Хархут оглянулся. «Должно быть, все-таки кто-то из духов услышал меня. Вот и
облюбовал мое место, в котором жил я, — подумал Хархут. — Пусть облизывает
теперь огарки костра».
Желтым колесом катилось солнце. Жемчужные облака плыли в вышине, до которой не
достать ни одной птице. Сверчки трещали в траве. Ветер раздувал седые космы
Хархута. Бодрящий воздух заставлял дышать во всю грудь, гнал кровь к щекам и
обжигал глаза.
Сочно-зелеными волнами шевелилась Степь. Мысли летели далеко вперед, неслись над
стеблями трав, купались в лучах, поднимались с ветром в небо, вместе с зайцами
бежали от норы к норе.
День прошел яркой радугой, просвистел стрелой. Солнце уплывало за горизонт.
Хархут снял и расстелил на траве плащ, бубен положил под голову. Все так же без
устали трещали сверчки. Глаза слипались в ожидании сладкой тишины, покоя. Глаза
закрыты. Но… Вдруг — выжженная земля, куклы роют почву в мрачном молчании…
Хархут вздрогнул, замахал руками, отгоняя сон. С небес наблюдала за ним Луна.
Сердце Хархута превратилось в комок боли. На лбу холодной росой выступил пот.
«Нет! Не одолеть меня! — крикнул он. — Не пришла еще пора сложить кости. Я
сильней! Никакой силе не угнаться за старым волком! Пусть седина в его шерсти,
но в жилах — прыть былых погонь».
Жаркие дни сменялись дождливыми. Бессчетным множеством рыскали звери по
просторам бескрайних степей. Золотой покров звезд накрывал небосвод по ночам.

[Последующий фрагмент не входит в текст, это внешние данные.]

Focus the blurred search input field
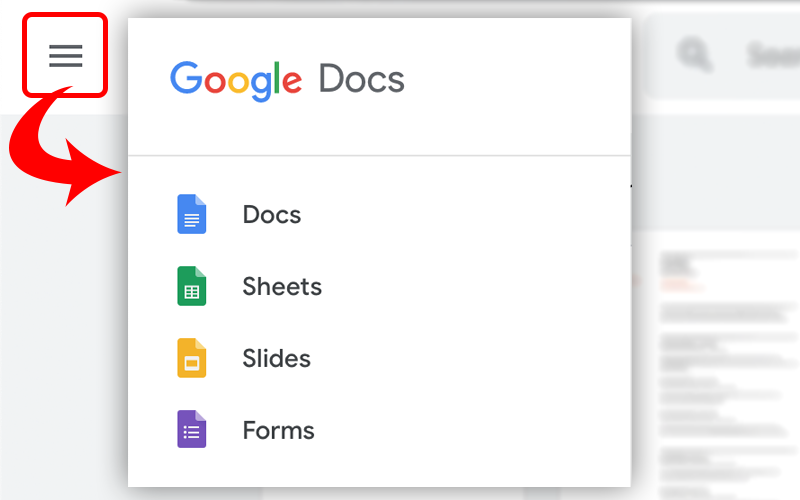Image resolution: width=800 pixels, height=500 pixels. pyautogui.click(x=770, y=55)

Ветер менял пути, сдувал следы с песка. Секунды срастались в минуты, минуты в
часы. Проходили дни. Проходили недели.
Но не уходила боль из сердца.
2
Бескрайние безлюдные земли остались за спиной у Хархута. Без дрожи в душе
покинул он Степь — свой старый дом, к которому так привык, рыжую пустыню,
дремучие леса, седые пики гор… Ноги несли все вперед, к неуловимой черте
горизонта.
Уже осень. Опадают листья, желтеет трава. Крепчает ветер. Все чаще ливни ложатся
на землю дымчато-серым плащом. Солнце горит еще летним жаром, но утренних звезд
не обмануть — они чисты и холодны, как после морозных ночей. А Хархут не видит
ничего вокруг. Он то идет, то бежит. Но не скрыться, не убежать… Полмира
истоптано.
Хархут давно ни о чем не жалел, потому что почитавший его когда-то народ давно
покинул его, разуверившись в его могуществе. Хархут надеялся, что, хлебнув лиха
без него, эти люди вернутся. Но они ушли навсегда. Что ж, их жизнь — это их
жизнь. Она больше не волновала Хархута.
Впереди Хархута заблестела Река. Он услышал ее шум. Да, это та самая Река,
буйная, точно дикая рысь. И он понял, что, скитаясь и кружась, не разбирая дорог
и сторон света, вернулся туда, где ранней весной, когда снег еще покрывал траву,
он лежал у углей очага. Он вернулся туда, где некогда стояла его юрта. Сейчас
там была лишь горстка пепла.
Хархут опустился на землю.
Как много сил ушло впустую! Что-то внутри тяжелеет, наливается горькой полынью,
жжет. Воздух не желает затекать внутрь — нечем дышать. А в мозгу бьется мысль о
том, как найти ключ к разгадке. Неужели это духи посмеялись над ним? И сердце
обливается кровью, и хочется выть по-волчьи.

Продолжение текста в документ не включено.